__Description of the task__. Starting at the line that contains "Screen dimensions: 1008x1792", copy every line to the end of the material below exactly, and omit the pictures.

__Provided information__.

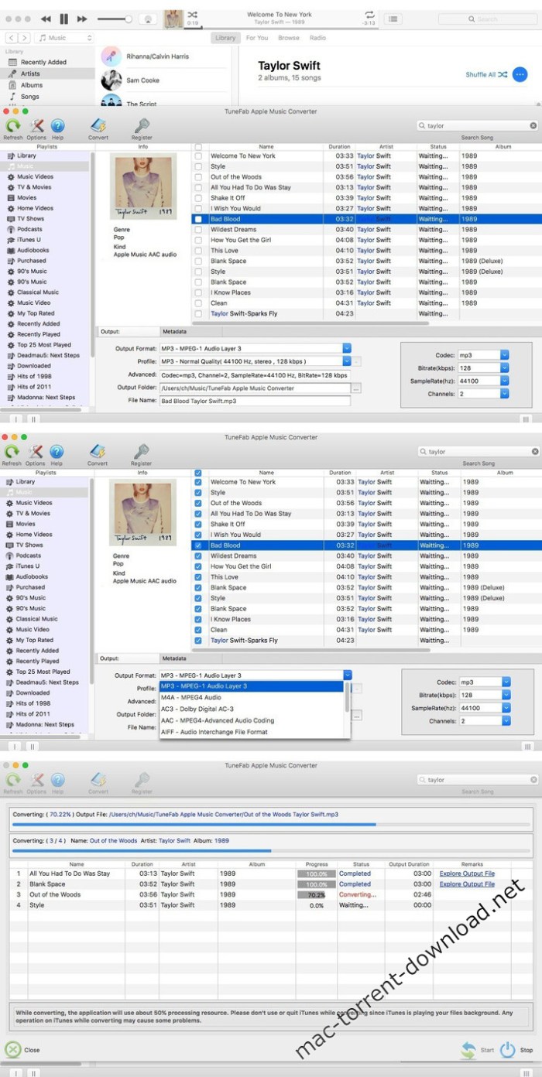Open the Up Next list icon
The height and width of the screenshot is (1077, 542).
pos(393,19)
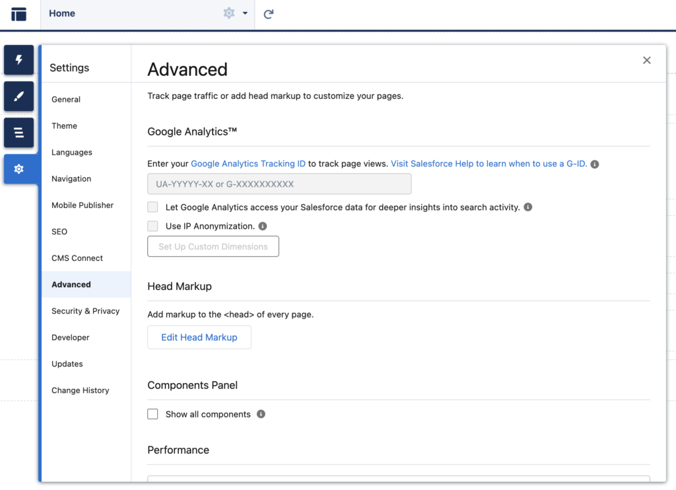Viewport: 676px width, 490px height.
Task: Click the info icon beside Use IP Anonymization
Action: click(x=263, y=225)
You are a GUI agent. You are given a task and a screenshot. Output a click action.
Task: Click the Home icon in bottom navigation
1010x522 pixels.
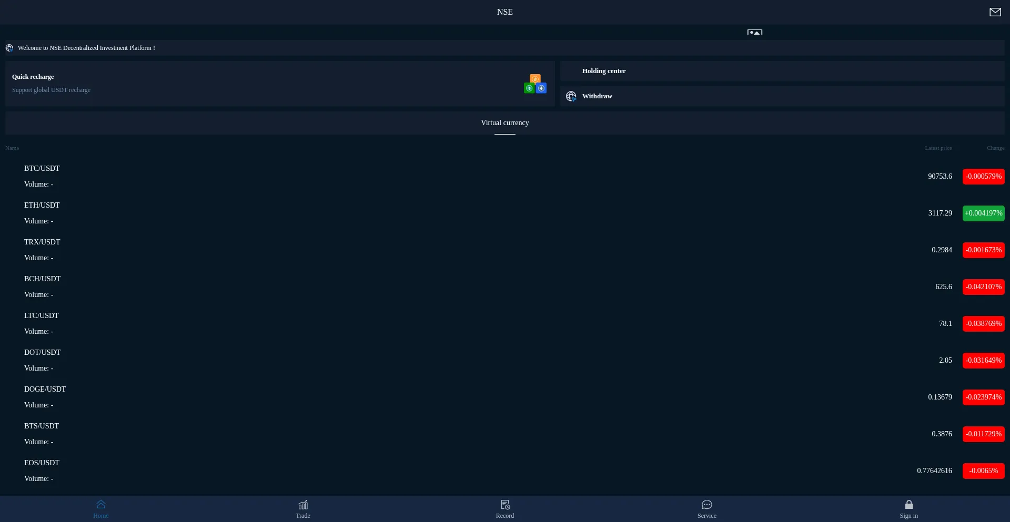tap(101, 505)
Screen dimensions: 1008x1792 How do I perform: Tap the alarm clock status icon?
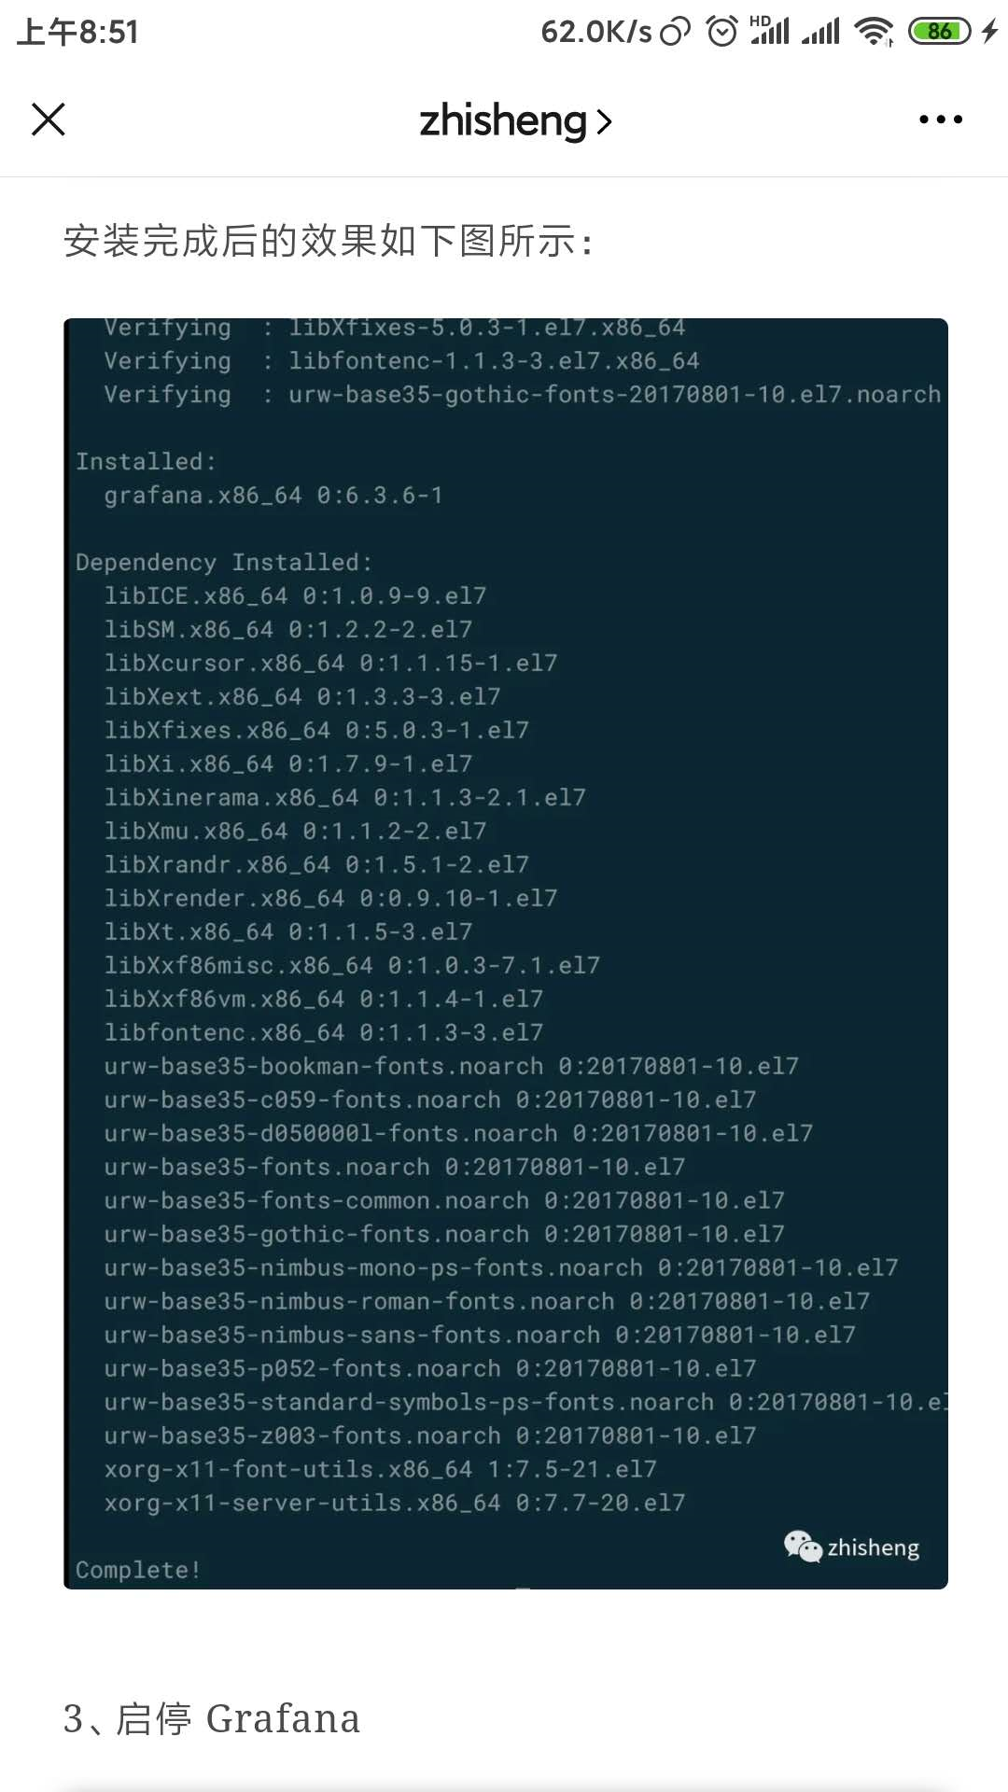[721, 32]
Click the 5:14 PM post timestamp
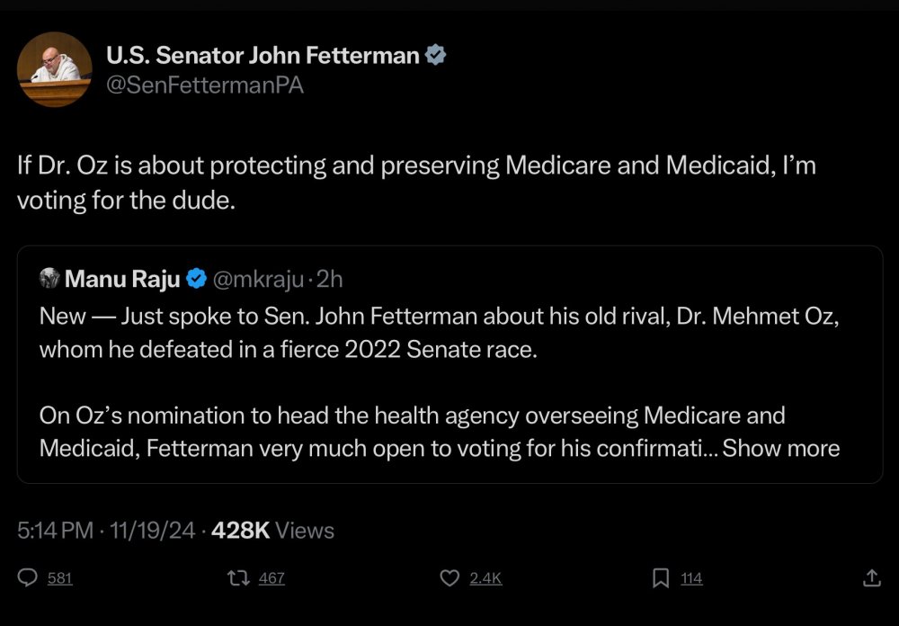The image size is (899, 626). 55,531
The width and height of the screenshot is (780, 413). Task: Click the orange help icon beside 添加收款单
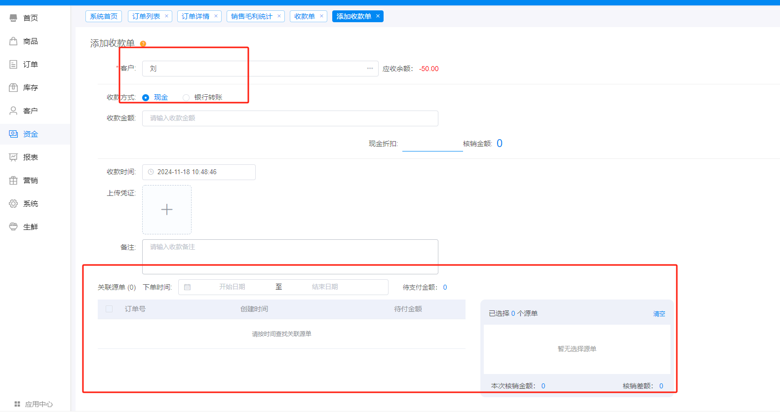(143, 44)
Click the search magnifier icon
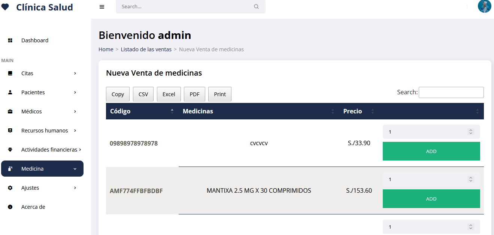Screen dimensions: 494x235 coord(256,7)
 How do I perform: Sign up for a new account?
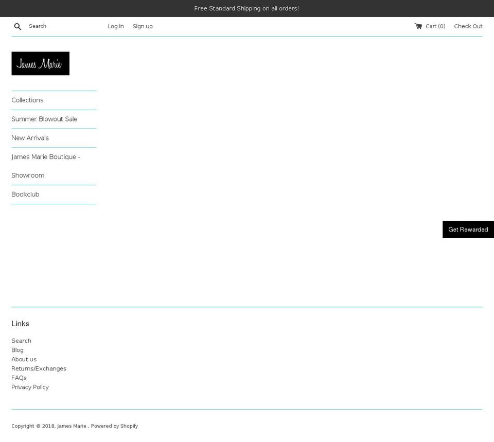click(x=143, y=26)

__Your solution__.
Screen dimensions: 1008x1792 How do I perform: Tap the alarm clock status icon?
[721, 32]
Click the 5:14 PM post timestamp
The image size is (899, 626). 55,531
The width and height of the screenshot is (780, 413). Task: Click the orange help icon beside 添加收款单
(143, 44)
Click the search magnifier icon
Screen dimensions: 494x235 coord(256,7)
 How do I perform: Sign up for a new account?
click(x=143, y=26)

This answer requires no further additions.